Dear Editor,

A 4-year-old girl presented to Accident and Emergency with a history of an accidental fall approximately 7 days prior. Her mother was particularly concerned by what she described as the ‘meaty’ appearance of the inner aspect of her daughters nose. The child had symptoms of nasal obstruction and mild swelling of the nasal dorsum. Evacuation of the nose confirmed a large septal haematoma (Fig. 1). Subsequent evacuation of the haematoma was performed under general anaesthesia. The integrity of the caudal and dorsal cartilaginous septum appeared intact. A Yates drain was placed in situ to prevent re-accumulation of the haematoma, and the nose was packed with Merocel sponges bilaterally. The drain and packs were removed the next day, and the patient was discharged from the hospital with an uneventful recovery. The parents were informed that subsequent aesthetic changes could evolve secondary to ischaemic chondral necrosis, as a result of the injury and the prolonged duration of the haematoma.

Figure 1.

Septal haematoma of the nose giving the appearance of a ‘strawberry’ in the nose.

Nasal trauma is common in children with most injuries being sustained through accidental or sports injuries.1 Any suspicion of injury sustained through non-accidental injury should be discussed and acted upon in accordance with the guidelines of that particular hospital.

Septal haematoma is an important diagnosis that requires prompt recognition by the attending physician.2 Management by evacuation is necessary to prevent destruction of the nasal septum as the haematoma can compromise the blood supply to this fragile cartilaginous septum.3 If not managed quickly, the probability of the formation of a septal abscess is high, and with it, necrosis of the septal cartilage is almost definite. Subsequently, there is the possibility of the child developing a ‘saddle nose’ deformity in the future. This may require correction by means of a septorhinoplasty when the child becomes an adult.

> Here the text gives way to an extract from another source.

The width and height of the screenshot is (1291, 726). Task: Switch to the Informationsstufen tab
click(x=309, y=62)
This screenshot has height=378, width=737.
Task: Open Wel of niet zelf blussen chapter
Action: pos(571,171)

Nasal trauma is frequent in children; however, nasal septal haematoma in this age group appears to be relatively rare. Perhaps, this is due to the predominantly cartilaginous structure of the nasal dorsum that provides flexibility and resistance to significant traumatic injury to the septal vasculature. In this case, the child did not present until a week after the fall, and, therefore, we can not be clear how long the haematoma had indeed been present. It is important to stress that early diagnosis is essential. Septal haematoma must be managed promptly and cannot be managed conservatively. This is to prevent irreversible aesthetic changes that in a developing face could bare severe consequences requiring major surgery such as a septorhinoplasty in later life.